Mais en général les hommes en restent à l’attitude et
prennent la forme phénoménale pour la réalité ultime. Pour comprendre cela, Marx
focalise l’analyse sur « les zones nébuleuses du monde religieux » :
« Dans ce monde-là, les produits du cerveau humain semblent être des
figures autonomes, douées d’une vie propre, entretenant des rapports les unes
avec les autres et avec les humains. Ainsi en va-t-il dans le monde marchand
des produits de la main humaine. J’appelle cela le fétichisme, fétichisme qui
adhère aux produits du travail dès lors qu’ils sont produits comme marchandises
et qui, partant, est inséparable de la production marchande. » (83)
Le monde de l’économie est un monde fantasmagorique. Ce
caractère fantasmagorique de la marchandise, Marx le nomme fétichisme (83). La
première section du Capital apparaît
comme une analyse des apparences et des formes de conscience engendrées par
l’échange marchand. Au centre de cette analyse nous trouvons la théorie du
fétichisme qui trouve son complément dans la théorie de la réification comme
forme spécifique de l’aliénation capitaliste.
Marx organise son analyse autour du « caractère fétiche
de la marchandise et son secret ». Donc pour comprendre les formes que
prennent les rapports sociaux, Marx propose, non de considérer la méthode
traditionnelle des sciences de la nature (qui ne peut que saisir les rapports
entre objets quant à leur forme physique), mais bien un autre type de science,
dont l’anthropologie religieuse donne les linéaments.

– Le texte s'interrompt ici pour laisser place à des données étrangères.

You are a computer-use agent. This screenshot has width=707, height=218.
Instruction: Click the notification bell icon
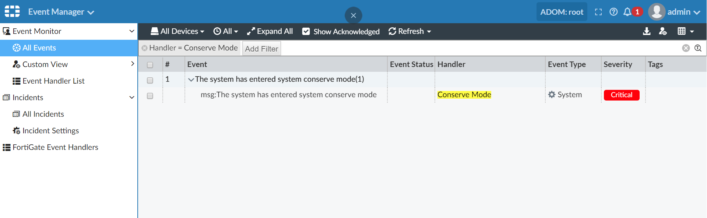tap(628, 11)
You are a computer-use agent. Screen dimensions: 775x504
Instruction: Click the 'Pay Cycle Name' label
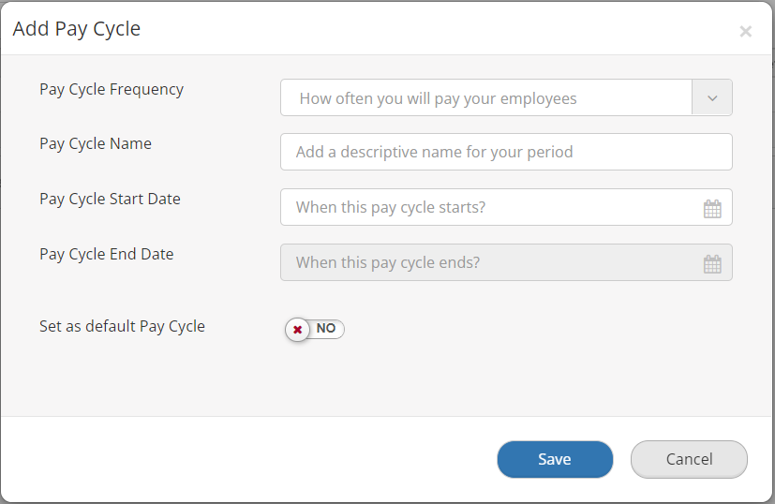click(x=96, y=144)
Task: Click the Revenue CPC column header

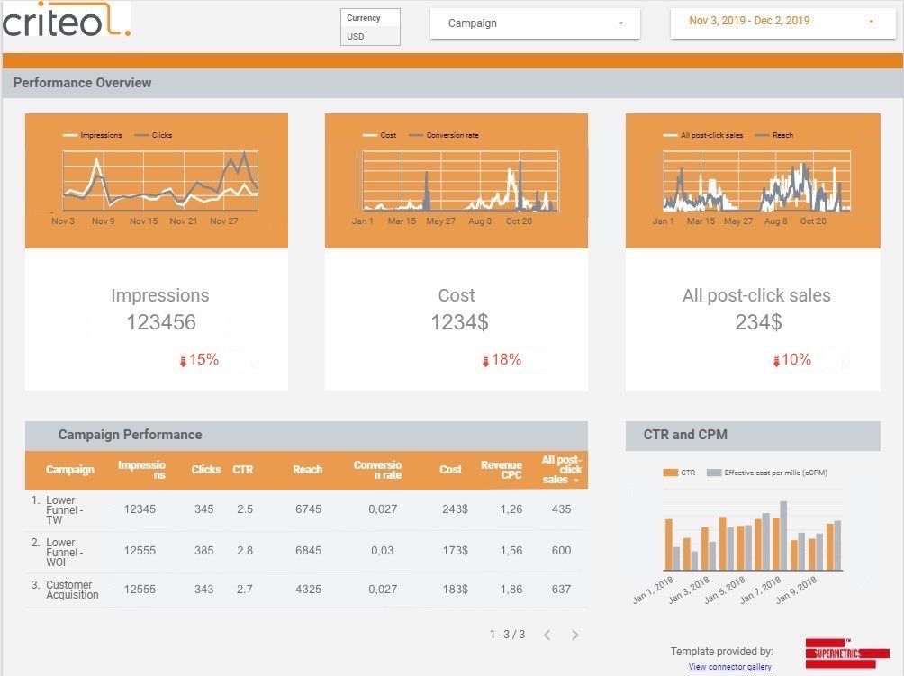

Le concept de fétichisme
avait été proposé par Charles de Brosses entre les années 1756 et 1760 pour définir
toute « forme de religion dans laquelle les objets du culte sont des
animaux ou des êtres inanimés que l’on divinise, ainsi transformés en choses
douées d’une vertu divine ».
Quel est donc le secret de la valeur ? Ce secret est
dans la transformation que subissent les rapports entre les individus ; si
les produits du travail humain prennent un « caractère énigmatique »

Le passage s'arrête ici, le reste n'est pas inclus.